« Lunus fouille les
directions contradictoires du temps. Il accompagne du regard
le tracé sinueux d’un mur d’adobe qui s’étire à
travers la plaine. Les trois lignes de l’horizon tremblent dans
le lointain. Un entrepôt recouvert de torchis blanc se
détache d’un pan de ciel. Deux balafres parallèles
suppurent là-haut. La cicatrice de fumée court
rectiligne au zénith. Elle fractionne la voûte en
hémisphères jumeaux puis se dilue dans la matière
monochrome. Silencieux, le scalpel de l’avion scintille et découd
patiemment la suture invisible vers son point de fuite. Lunus
baisse les paupières. Lentement, il décompte :
trois, deux, un. Son regard le devance à la vitesse de
la lumière... »
Dans ce roman gigogne, récit de voyage ou récit
initiatique, Serge Delaive cherche-t-il à nous égarer
pour nous retrouver ensuite ? On suit la trace de Lunus et puis,
soudain, on se demande où l’on est vraiment.
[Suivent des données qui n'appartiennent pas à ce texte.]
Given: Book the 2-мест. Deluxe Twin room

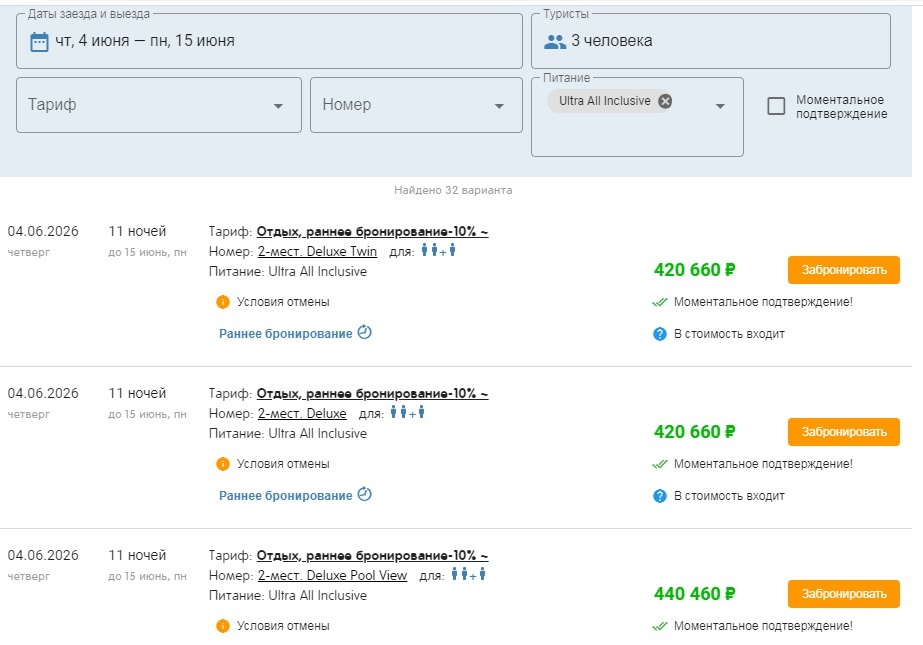Looking at the screenshot, I should pyautogui.click(x=843, y=270).
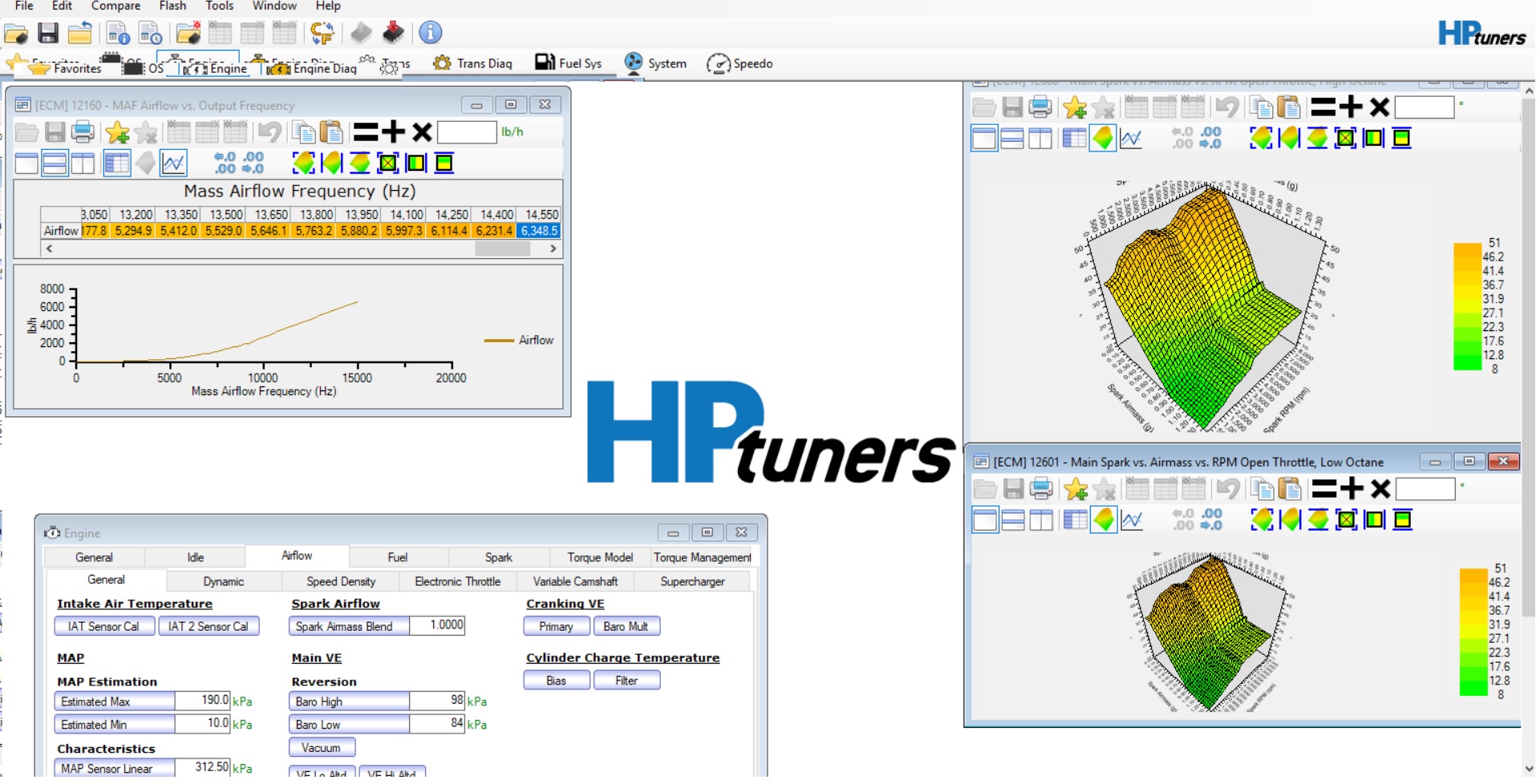Image resolution: width=1540 pixels, height=784 pixels.
Task: Click the Save file icon in main toolbar
Action: click(48, 33)
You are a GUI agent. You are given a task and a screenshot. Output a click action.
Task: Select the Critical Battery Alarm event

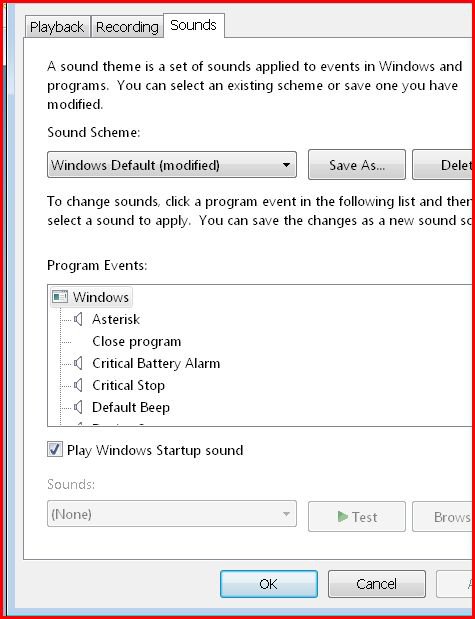point(156,364)
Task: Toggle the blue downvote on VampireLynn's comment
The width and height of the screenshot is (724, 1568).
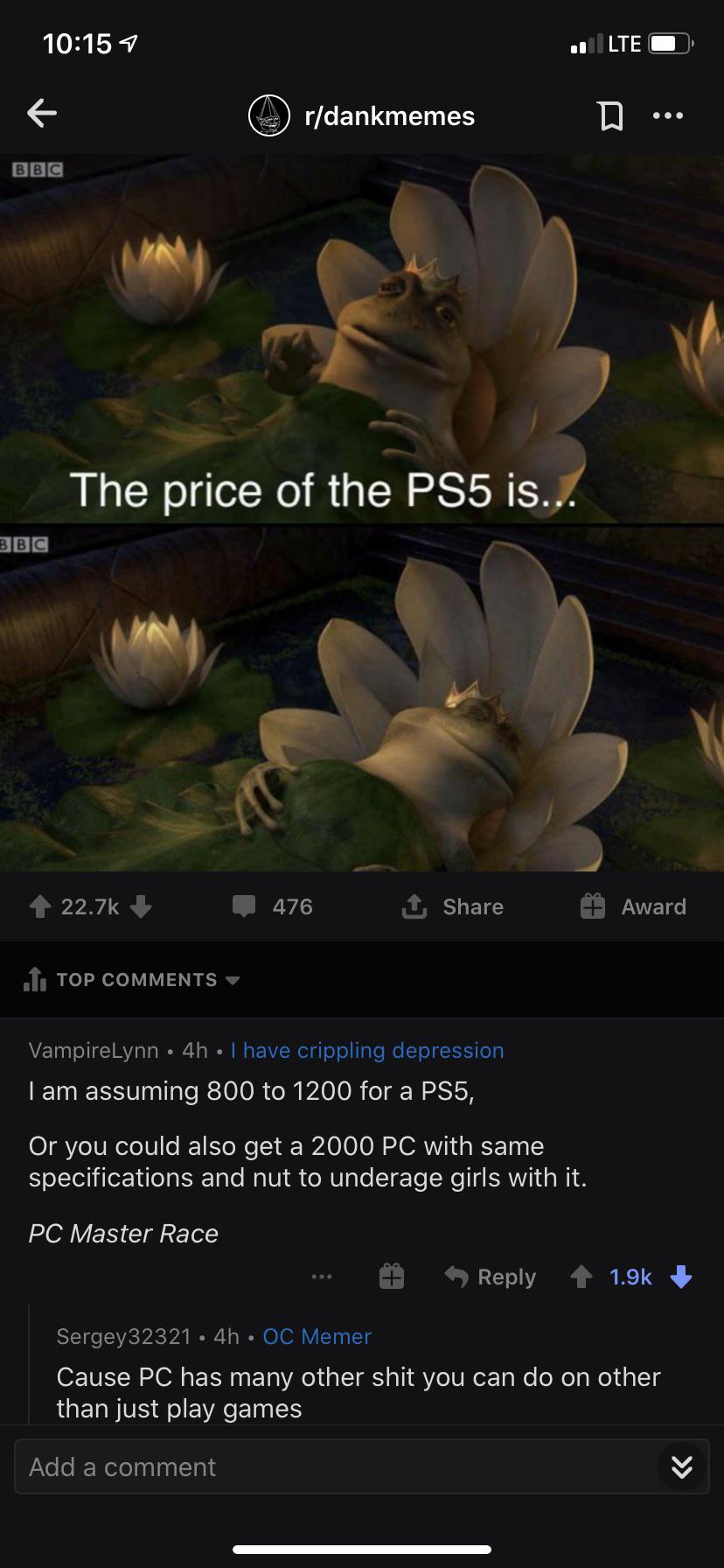Action: pos(681,1278)
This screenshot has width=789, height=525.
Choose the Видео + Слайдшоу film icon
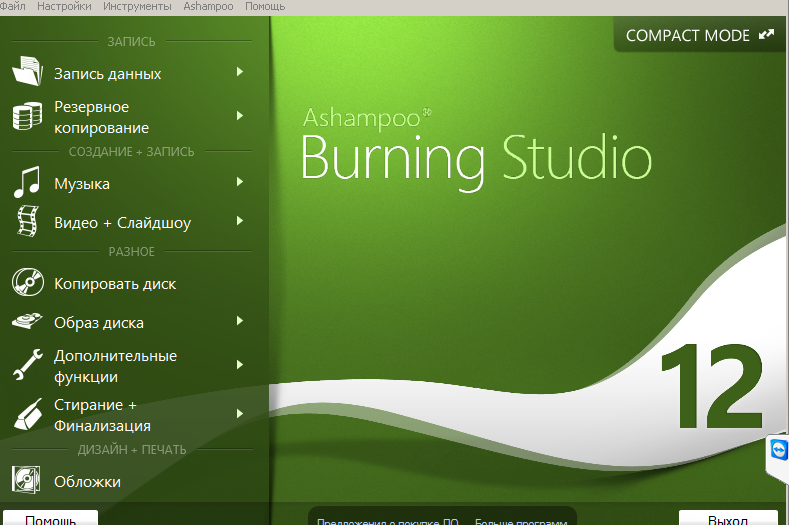28,221
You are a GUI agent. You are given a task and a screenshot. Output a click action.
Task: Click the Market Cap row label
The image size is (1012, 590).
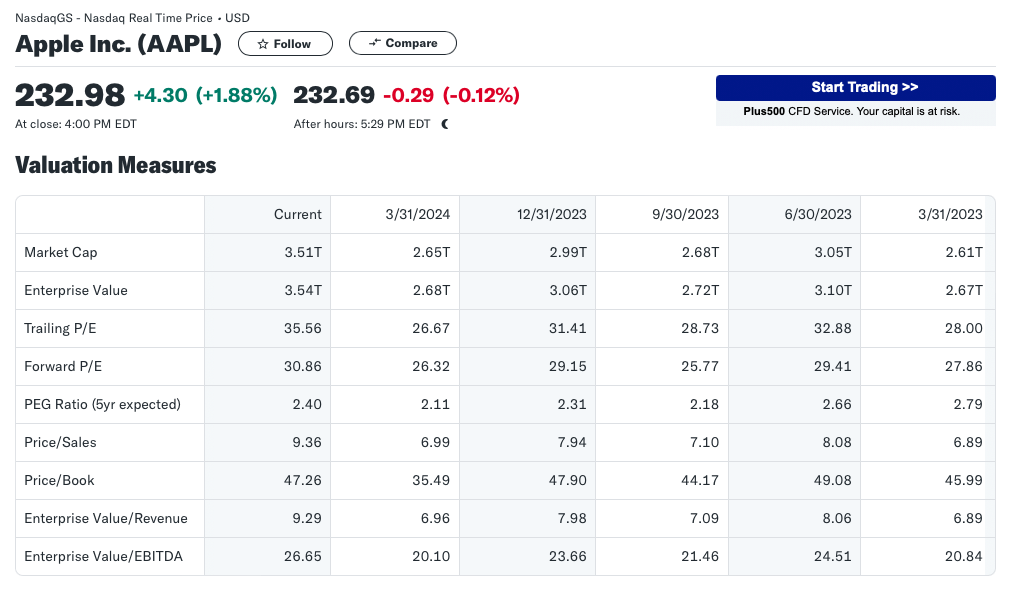click(x=61, y=252)
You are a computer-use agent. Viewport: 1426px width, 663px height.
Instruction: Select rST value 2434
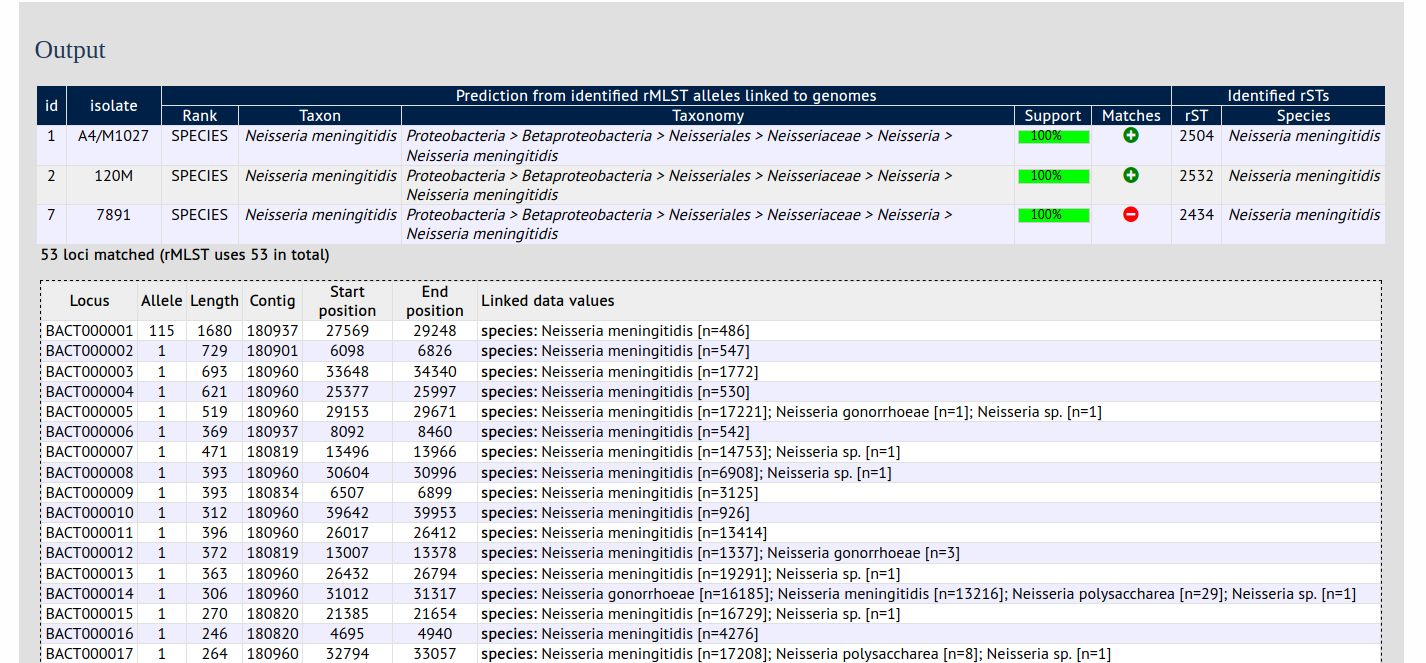(x=1196, y=215)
En Patagonie
? Au Café Europa, dans une ville d’Europe du Nord ? Au
milieu du désert avec Guadalupe de Valparaiso ? Réflexion
sur le temps et les soubresauts de la mémoire à
travers le maillage d’un récit élaboré,
Café Europa nous plonge dans une spirale où,
pour notre plus grand plaisir, la prose côtoie la poésie,
les annotations et l’essai historique.